EXERCISE INSTRUCTIONS: With pictures left out, copy exactly every line from the one containing "Retweet Okan Sarıkaya's tweet" through the end of the material.

TASK INPUT:
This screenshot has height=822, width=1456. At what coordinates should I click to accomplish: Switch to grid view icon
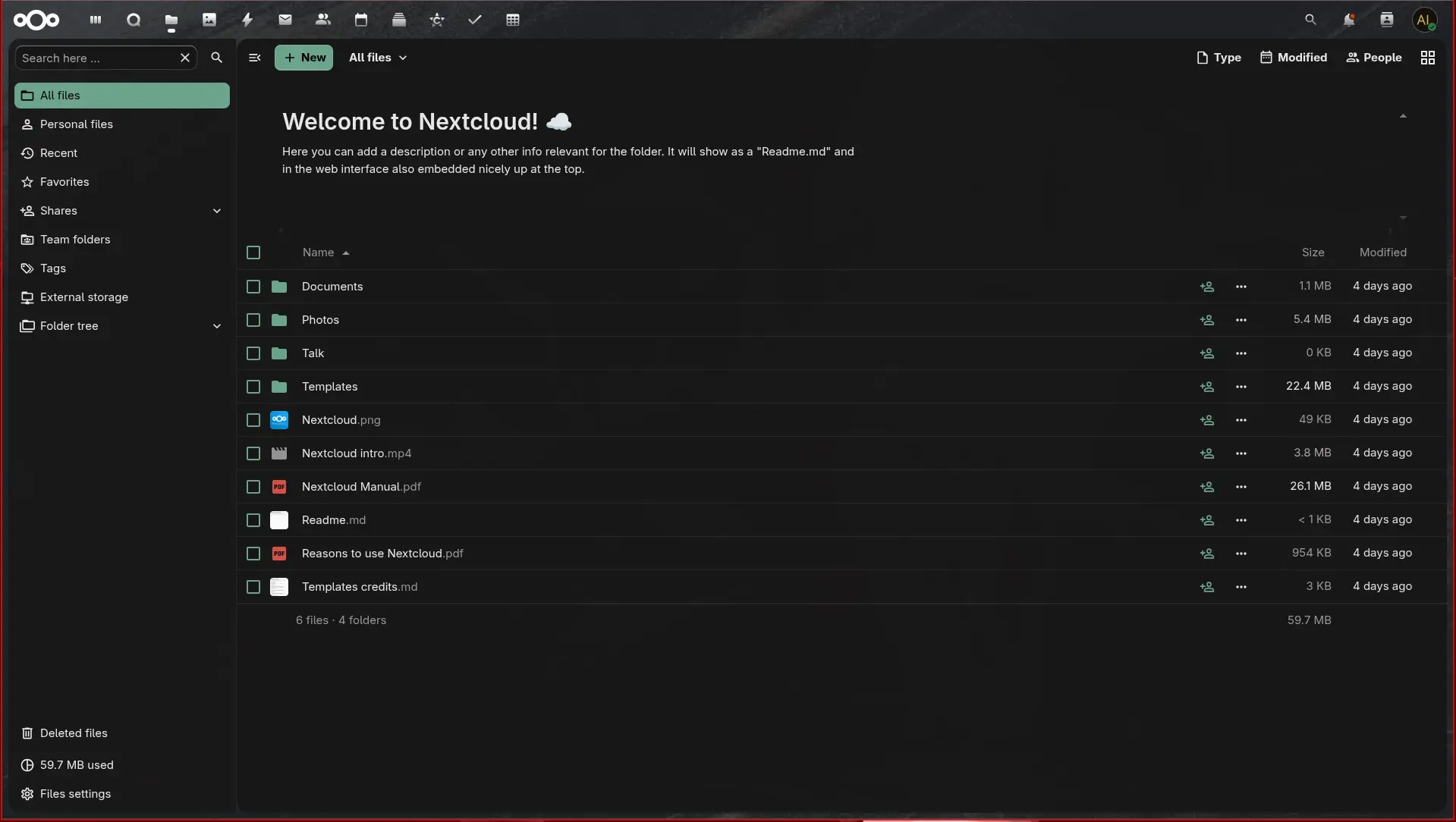tap(1427, 58)
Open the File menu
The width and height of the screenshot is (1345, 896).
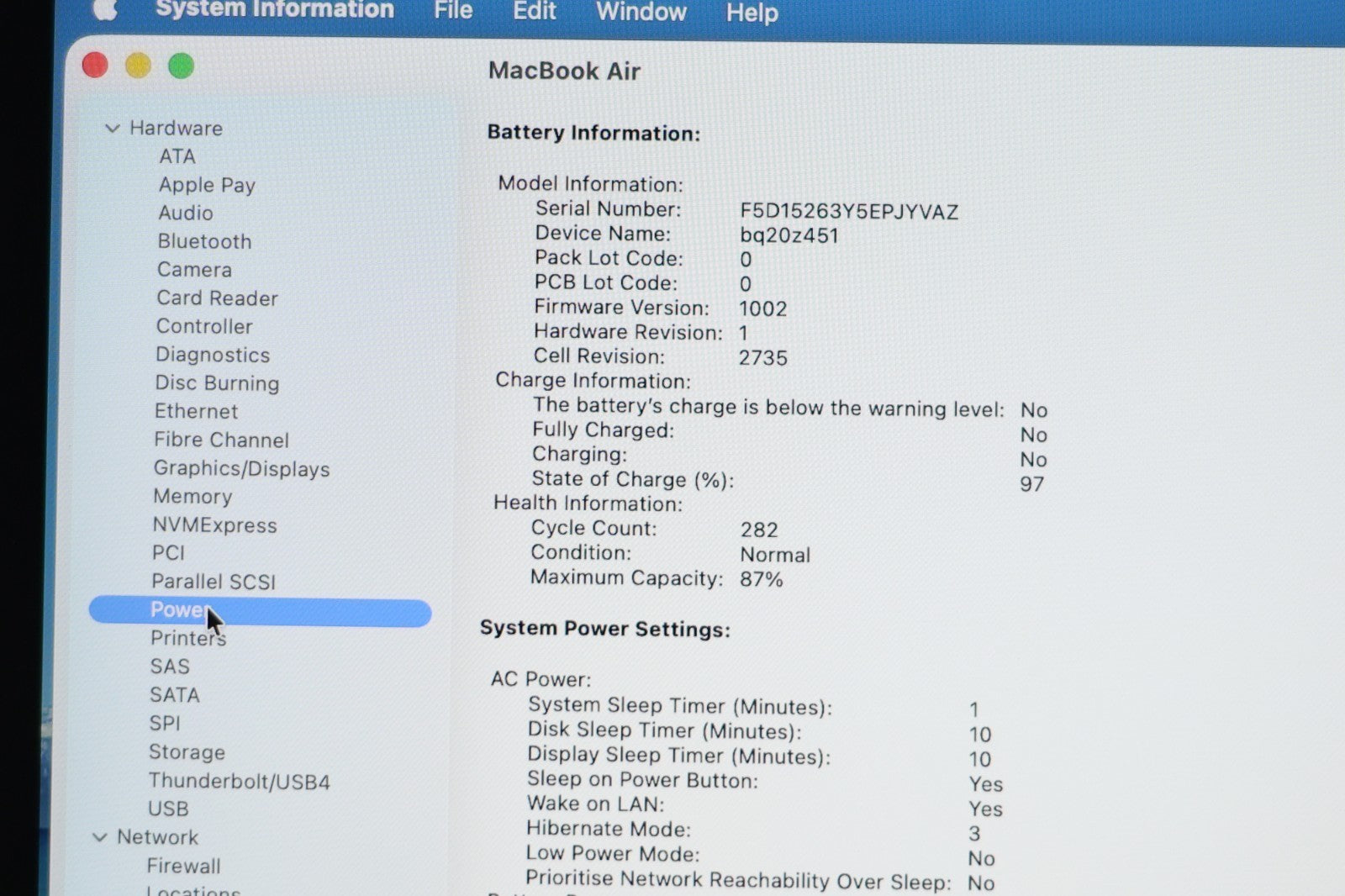coord(452,11)
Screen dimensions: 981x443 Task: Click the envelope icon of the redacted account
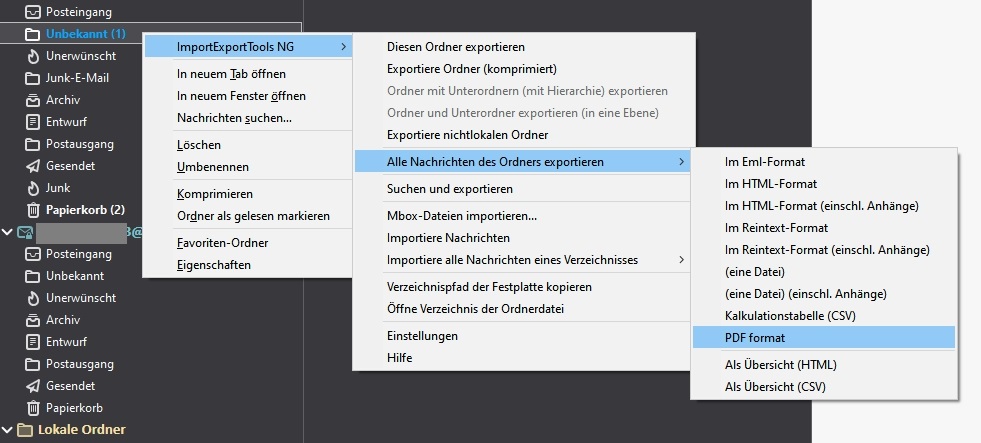tap(25, 232)
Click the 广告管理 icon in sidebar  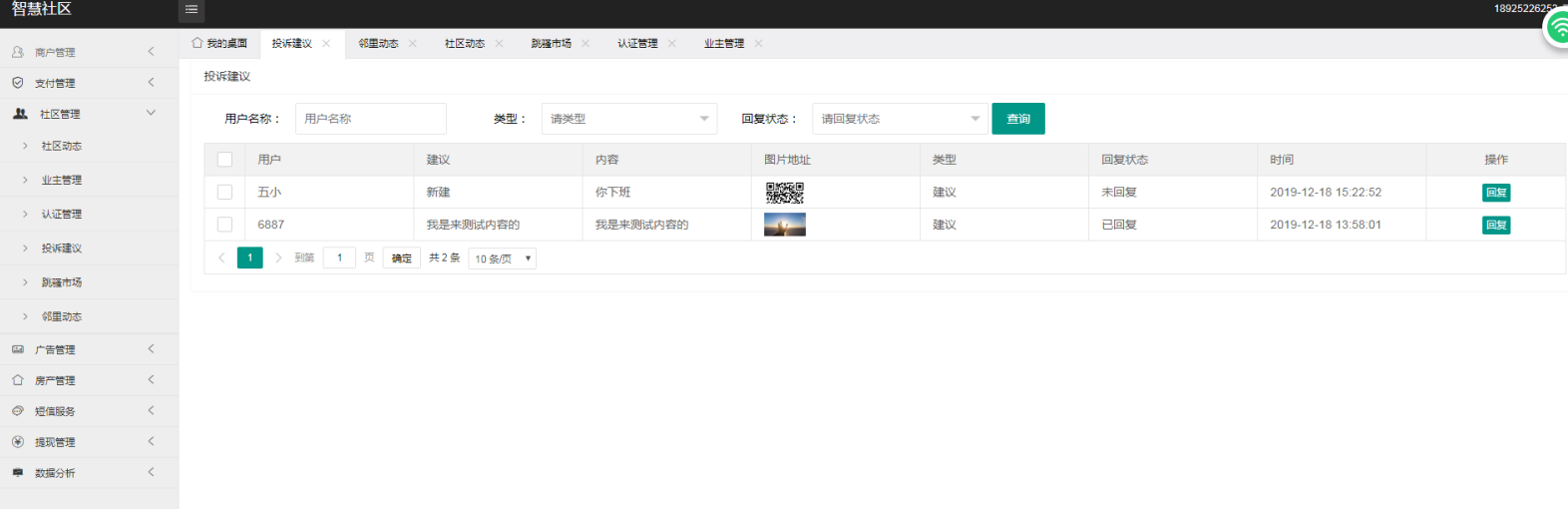click(18, 349)
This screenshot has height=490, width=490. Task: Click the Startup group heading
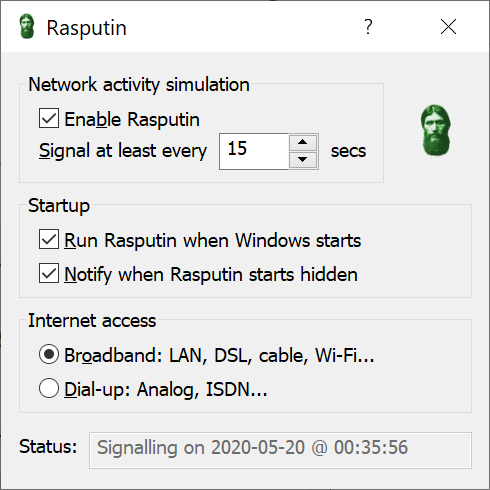[x=59, y=206]
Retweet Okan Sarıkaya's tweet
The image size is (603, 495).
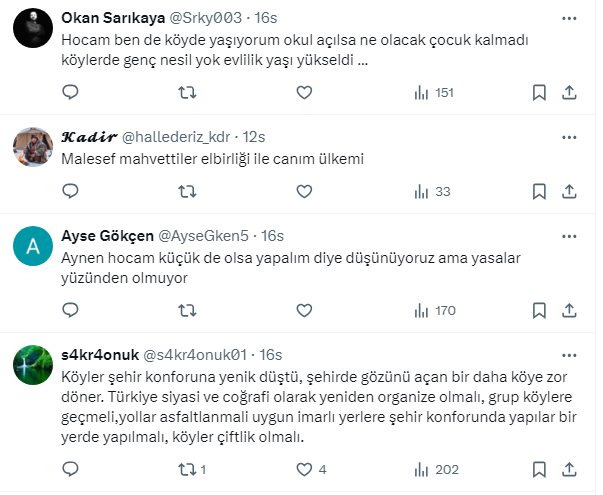point(186,92)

ANSWER TO THE EXERCISE:
Retweet Okan Sarıkaya's tweet
The image size is (603, 495).
point(186,92)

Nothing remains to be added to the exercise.